– Не бойся, – зашептала Зинаида, – это я.
– Я уже не боюсь, – тоже шепотом ответила Пупель. – Все прошло, как только ты легла ко мне.
– Ты стонала, и мне не спалось, здесь так холодно.
Всю ночь они лежали, согревая друг друга и шепчась.
В жизни случаются удивительные совпадения. Зинаида тоже училась в Высшем художественном заведении, и тоже на обивке. Очень красивая девушка. Невысокого роста, с длиннющими черными волосами и таинственными ярко-синими глазами. Пупель казалось, что глаза Зинаиды обладали волшебным свойством светиться в темноте. Это даже было не свечение, а какое-то особое загадочное лучение. В институте они никогда не встречались, а тут в больничке познакомились. Зинаида была постоянным пациентом психиатрической больнице № 3, а в перерывах училась в Высшем художественном заведении. И надо сказать, Зинаида просветила Пупель о тех несказанных преимуществах, которые появляются у студента, имеющего справочку из психиатрической больницы № 3.

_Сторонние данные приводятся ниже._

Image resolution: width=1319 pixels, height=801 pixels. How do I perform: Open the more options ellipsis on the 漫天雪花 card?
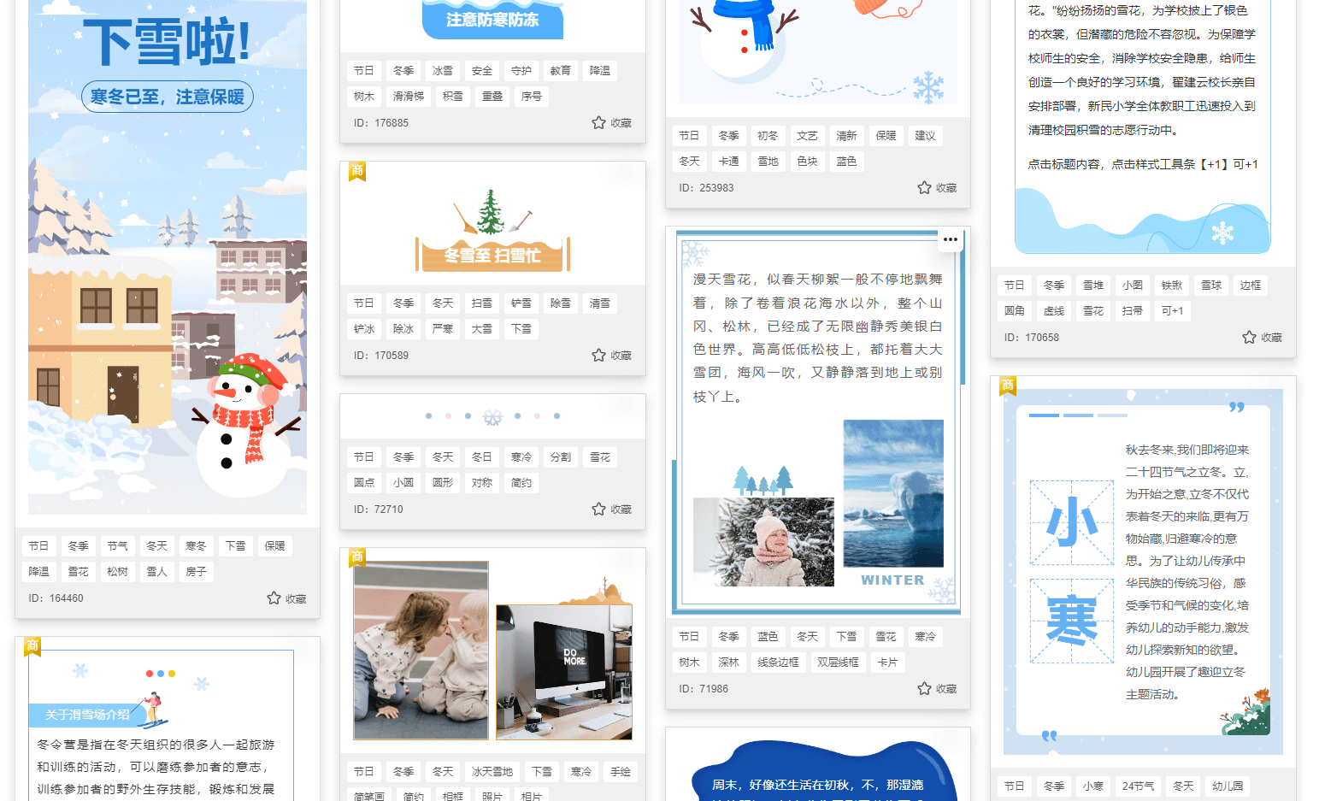pyautogui.click(x=950, y=240)
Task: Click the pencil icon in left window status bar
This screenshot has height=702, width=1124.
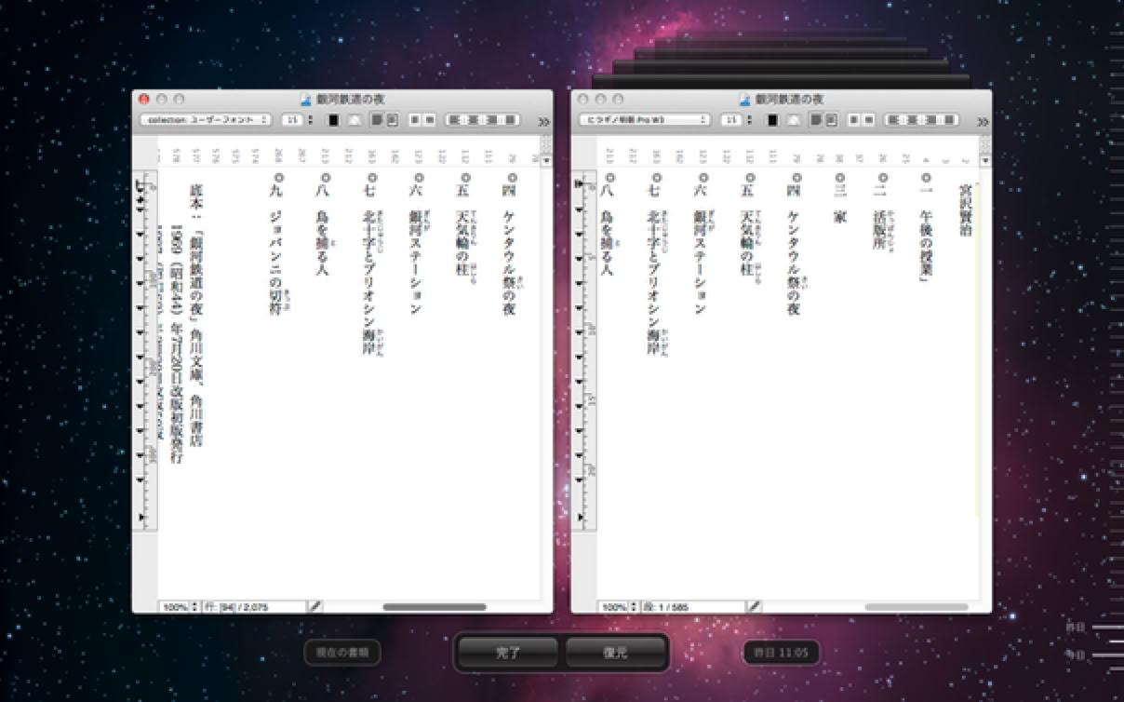Action: click(314, 606)
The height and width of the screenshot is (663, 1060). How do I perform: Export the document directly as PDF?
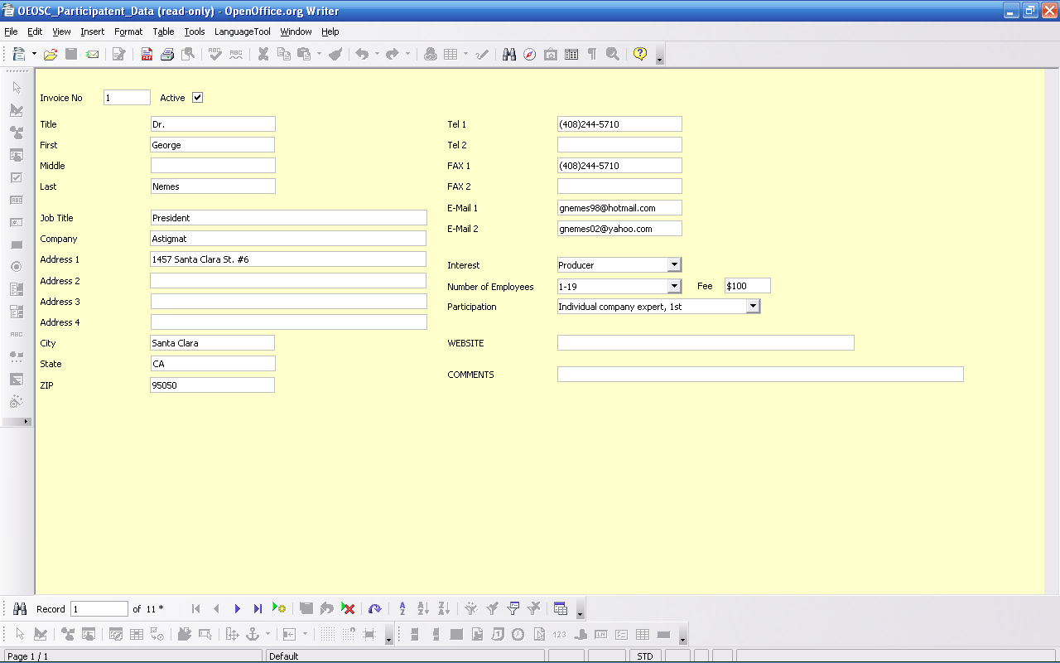(x=147, y=53)
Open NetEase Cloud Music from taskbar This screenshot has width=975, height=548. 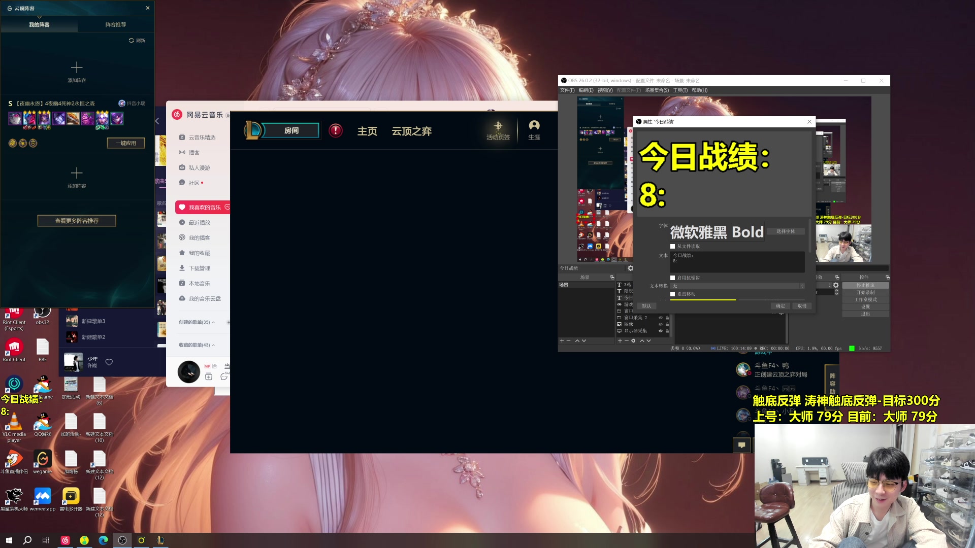[65, 540]
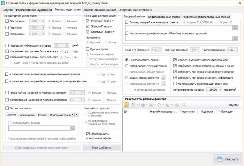The width and height of the screenshot is (244, 166).
Task: Enable the "Подписчики" activity criterion checkbox
Action: pos(7,21)
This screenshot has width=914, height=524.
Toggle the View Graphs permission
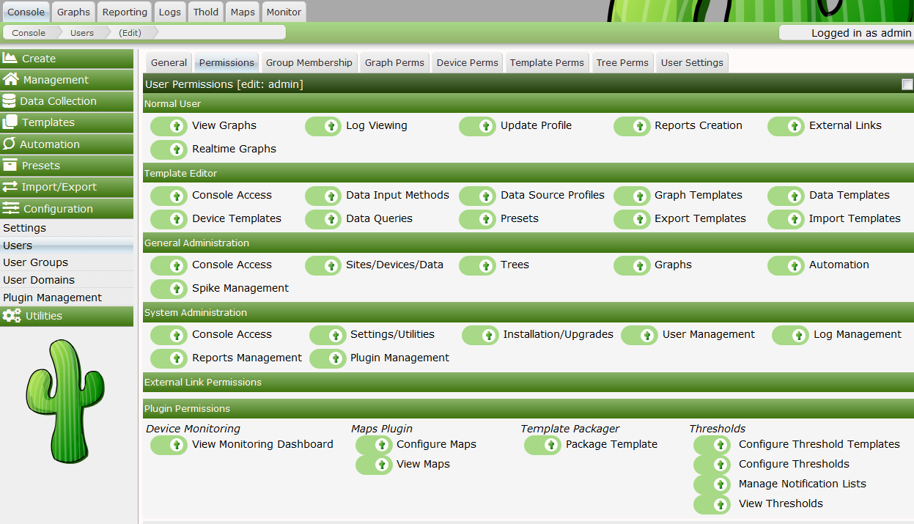[169, 125]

Но это было уже в другой раз. В ту ночь они говорили о жизни, живописи и о красоте.
Зинаида делала курсовую работу, да, да прямо в больничке, она рисовала проект обивки кресла. Что это была за обивка – диво дивное, чудо чудное: в ней присутствовали все цвета радуги, она переливалась и выглядела как фрагмент райского сада, с удивительной изысканностью располагались в раппортной последовательности павлины, попугаи, длинноносые удоды, сплетенные между собой лавровыми голубыми листьями и диковинными цветами. Пупель, увидев эту радужную картину, не сразу даже поняла, что это обивка, ей в голову не могло прийти, что такая красота может иметь прикладное значение. Фантастическая работа.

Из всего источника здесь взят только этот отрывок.